Album opener ‘Cold’ so recalls the baritone synth-pop of London indie band Spector that I had to double-check that Fred McPherson wasn’t guesting on lead vocals. The influence of electronic musician Blanck Mass, known as Benjamin John Powers, who works on the record, is palpable from the very start. “It’s a lonely life, a long and lonely life,” lead singer Tom Smith sings, but without any of the sombre Turn On the Bright Lights-esque guitar. With Violence, the five-piece don’t lose out on the thematic doom-and-gloom stature they are so known for, but the gristly motifs are juxtaposed by a lighter and more expansive electronic sound.
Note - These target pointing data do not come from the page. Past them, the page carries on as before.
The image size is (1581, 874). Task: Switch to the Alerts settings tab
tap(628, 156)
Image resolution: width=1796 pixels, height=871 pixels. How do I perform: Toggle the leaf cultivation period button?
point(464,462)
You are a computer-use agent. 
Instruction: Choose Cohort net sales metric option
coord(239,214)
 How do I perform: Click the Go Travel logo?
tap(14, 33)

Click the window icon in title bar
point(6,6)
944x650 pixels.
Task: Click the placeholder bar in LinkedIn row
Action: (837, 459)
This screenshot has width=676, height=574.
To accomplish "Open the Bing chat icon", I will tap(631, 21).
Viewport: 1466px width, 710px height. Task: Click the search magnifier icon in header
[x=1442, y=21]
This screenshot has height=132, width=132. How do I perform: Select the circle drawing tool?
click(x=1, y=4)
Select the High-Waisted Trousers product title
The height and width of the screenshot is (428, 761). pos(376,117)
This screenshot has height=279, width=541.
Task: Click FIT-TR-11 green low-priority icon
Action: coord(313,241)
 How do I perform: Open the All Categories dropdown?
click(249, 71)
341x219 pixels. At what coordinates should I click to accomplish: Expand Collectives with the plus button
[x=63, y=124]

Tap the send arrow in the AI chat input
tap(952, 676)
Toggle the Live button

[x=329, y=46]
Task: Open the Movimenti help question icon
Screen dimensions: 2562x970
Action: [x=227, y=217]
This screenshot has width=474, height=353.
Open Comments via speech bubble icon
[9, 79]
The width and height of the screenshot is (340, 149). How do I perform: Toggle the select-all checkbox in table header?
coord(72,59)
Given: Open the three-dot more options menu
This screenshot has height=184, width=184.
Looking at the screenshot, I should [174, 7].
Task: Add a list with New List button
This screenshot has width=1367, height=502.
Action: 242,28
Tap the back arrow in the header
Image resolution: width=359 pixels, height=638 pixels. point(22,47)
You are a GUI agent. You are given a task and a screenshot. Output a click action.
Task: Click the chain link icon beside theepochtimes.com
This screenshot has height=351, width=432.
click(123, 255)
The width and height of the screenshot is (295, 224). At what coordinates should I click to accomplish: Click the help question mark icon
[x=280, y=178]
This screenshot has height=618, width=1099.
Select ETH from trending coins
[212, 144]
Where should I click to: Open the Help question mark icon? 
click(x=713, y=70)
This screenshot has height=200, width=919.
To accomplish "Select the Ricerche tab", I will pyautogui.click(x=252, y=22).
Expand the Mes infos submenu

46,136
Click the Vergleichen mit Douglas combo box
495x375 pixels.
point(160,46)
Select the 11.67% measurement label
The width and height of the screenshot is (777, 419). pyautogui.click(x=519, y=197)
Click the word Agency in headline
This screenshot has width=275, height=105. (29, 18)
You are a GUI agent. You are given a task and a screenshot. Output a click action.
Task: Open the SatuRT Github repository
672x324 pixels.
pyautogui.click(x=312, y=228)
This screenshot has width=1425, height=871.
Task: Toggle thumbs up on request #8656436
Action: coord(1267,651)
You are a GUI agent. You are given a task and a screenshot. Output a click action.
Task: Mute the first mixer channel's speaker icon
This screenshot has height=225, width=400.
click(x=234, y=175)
The quintet’s work with Blanck Mass was so fruitful that they ended up producing material that filled two albums. 'We liked his last record World Eater, specifically how brutal sonically it is,' Smith said. 'It's quite a hard listen at times and it’s also sort of melodic. I don’t know, I haven’t heard a record like that in a long time. We thought well, if he could have some kind of influence on what we were doing, it might put this record into a place that would surprise us and give it a freshness.'
Smith’s lyrics are gloomy, and so are the song titles – track titles such as ‘Darkness At The Door’, ‘Nothingness’, ‘No Sound But the Wind’ and ‘Counting Spooks’ do well to illustrate chapter names of a teen’s eco diary – but while the words are angsty at first glance, they complemented surrounded shimmering pop not dissimilar to the likes of LCD Soundsystem, Franz Ferdinand and even Muse.
The very best tracks are the ones where Editors fully embrace their new pop vibe. ‘Darkness At the Door’ shares an aural palette with M83 and is their most upbeat and catchiest offering on the track. There are times, however, where the band seem to struggle with direction, merely throwing together a messy cacophony of over-experimentation and meandering lyrics: “I’m not breaking the mould, I wouldn’t fill it, hold my life in your hands if you did,” Smith sings on ‘Nothingness’, which is half a dance floor anthem and half ballad. It’s a strange mixture, but their goal is more successfully realised on ‘Magazine’ where the dance-pop and gristly alternative rock guitars mix together seamlessly.
“We cannot go home, we no longer have one, I’ll help you carry the load, I’ll carry you in the arms,” Smith laments on ‘No Sound But the Wind’ which is the most similar to the band’s earlier material. A piano-driven ballad, it is the most melancholy of the album – in both production and lyrics – though penultimate track ‘Counting Spooks’ embraces the synth and new wave production in a way that hints at Disintegration-era Cure. It’s clear with Violence that Editors are working to build upon their new sound instead of re-inventing and re-producing, and though their efforts of combining dark indie disco pop with more morose lyrics and guitar undertones, it is a refreshing new direction.